§ **Job**
Print the Regents geometry solutions text between "Part III: Each" and "length of BC.", inclusive.

§ **Text segment**

Wednesday, September 01, 2021

Geometry Problems of the Day (Geometry Regents, January 2014)



Now that I'm caught up with the current New York State Regents exams, I'm revisiting some older ones.

More Regents problems.

Geometry Regents, January 2014

Part III: Each correct answer will receive 4 credits. Partial credit is possible.


35. In the diagram of triangle BCD shown below, BA is drawn from vertex B to point A on DC, such that BC ≅ BA.

In triangle DAB, m∠D = x, m∠DAB = 5x - 30, and m∠DBA = 3x - 60. In triangle ABC, AB = 6y - 8 and BC = 4y - 2. [Only algebraic solutions can receive full credit.]

Find m∠D.

Find m∠BAC.

Find the length of BC.

Find the length of DC.

Answer:


You need to solve these problems algebraically. Unpack everything that you are given and label the diagram.

You are given algebraic expressions for each angle in triangle DAB. The sum of those angles is 180, so you have enough information to solve for x.

x + 5x - 30 + 3x - 60 = 180
9x - 90 = 180
9x = 270
x = 30

Since m∠D = x then m∠D = 30 degrees.

Angle BAC is supplementary to DAB, and m∠DAB = 5x - 30 and x = 30. Therefore, m∠DAB = 5(30) - 30 = 150 - 30 = 120.
m∠BAC + 120 = 180, so m∠BAC = 60

BC ≅ BA so solve the following equation:

6y - 8 = 4y - 2
2y - 8 = -2
2y = 6
y = 3
So BC = 4y - 2 = 4(3) - 2 = 10

If you got a negative answer for the length, then you know you made a mistake.

BC has a length of 3.

Since BA = BC, then BAC is an isoscles triangle. Since m∠BAC = 60, then m∠C = 60 because they are base angles. Since the two base angles are 60, then the vertex angle must also be 60 and BAC is an equilateral triangle. That means that angle DBC is 30 + 60 = 90 degrees, and it is a right angle.

Also, triangle DBC is a 30-60-90 degree right triangle.

You could write a trigonometric statement here, or you can note that the hypotenuse in a 30-60-90 triangle is twice the length of the side opposite the 30 degree angle. DC is 2 * BC = 2 * 10 = 20





36. The coordinates of the vertices of triangle ABC are A(-6,5), B(-4,8), and C(1,6). State and label the coordinates of the vertices of triangle A"B"C", the image of ABC after the composition of transformations T4,-5 ° ry-axis.

[The use of the set of axes below is optional.]

Answer:


The most important thing to remember here is that you need to do a tranlations OR THE reflection! The reflection must be done first before you translate it.

§ **Data section**
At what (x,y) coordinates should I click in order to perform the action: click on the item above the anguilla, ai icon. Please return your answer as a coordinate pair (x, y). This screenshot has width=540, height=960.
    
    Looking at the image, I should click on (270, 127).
...
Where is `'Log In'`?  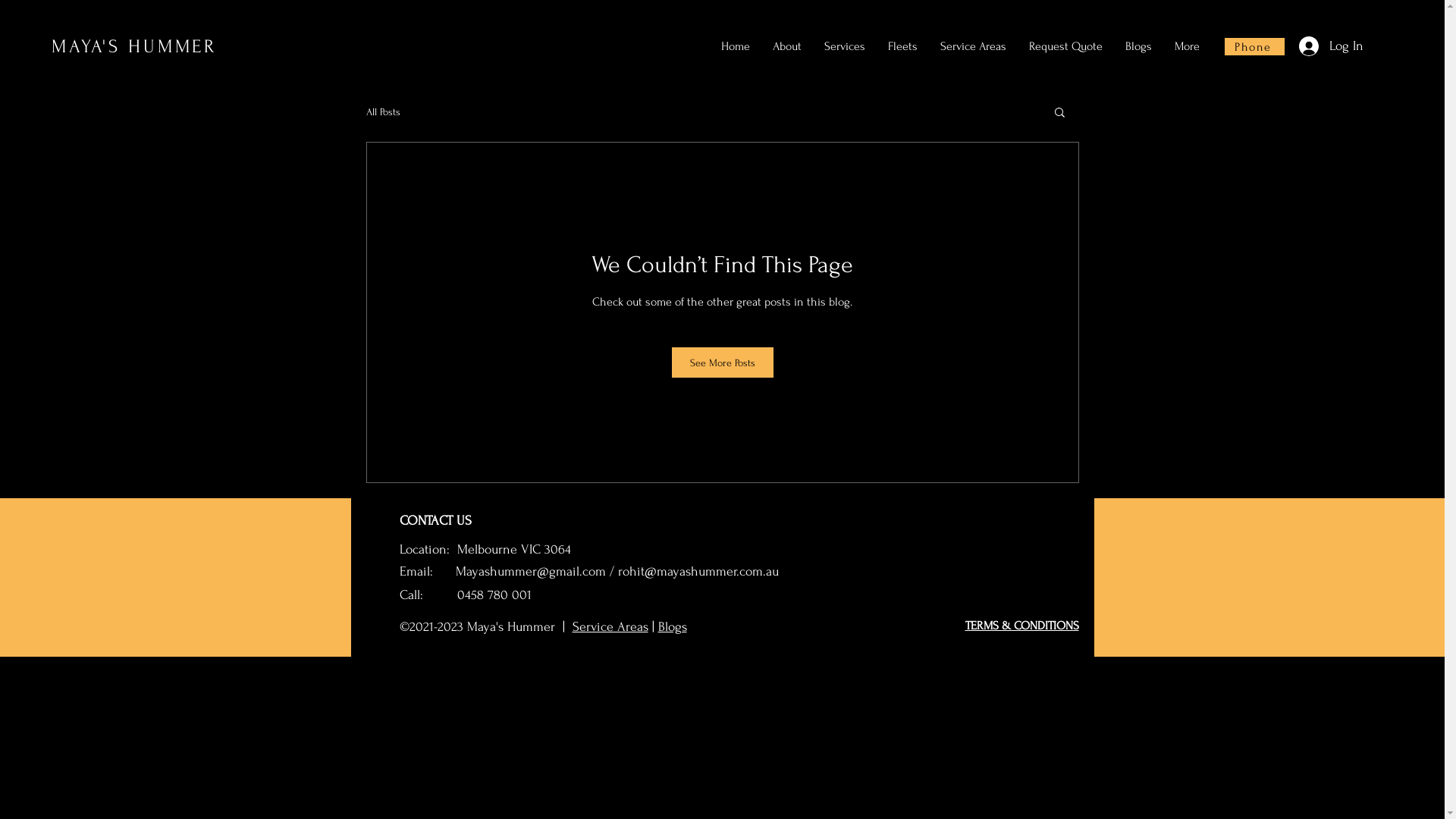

§ **Result for this task**
Part III: Each correct answer will receive 4 credits. Partial credit is possible.


35. In the diagram of triangle BCD shown below, BA is drawn from vertex B to point A on DC, such that BC ≅ BA.

In triangle DAB, m∠D = x, m∠DAB = 5x - 30, and m∠DBA = 3x - 60. In triangle ABC, AB = 6y - 8 and BC = 4y - 2. [Only algebraic solutions can receive full credit.]

Find m∠D.

Find m∠BAC.

Find the length of BC.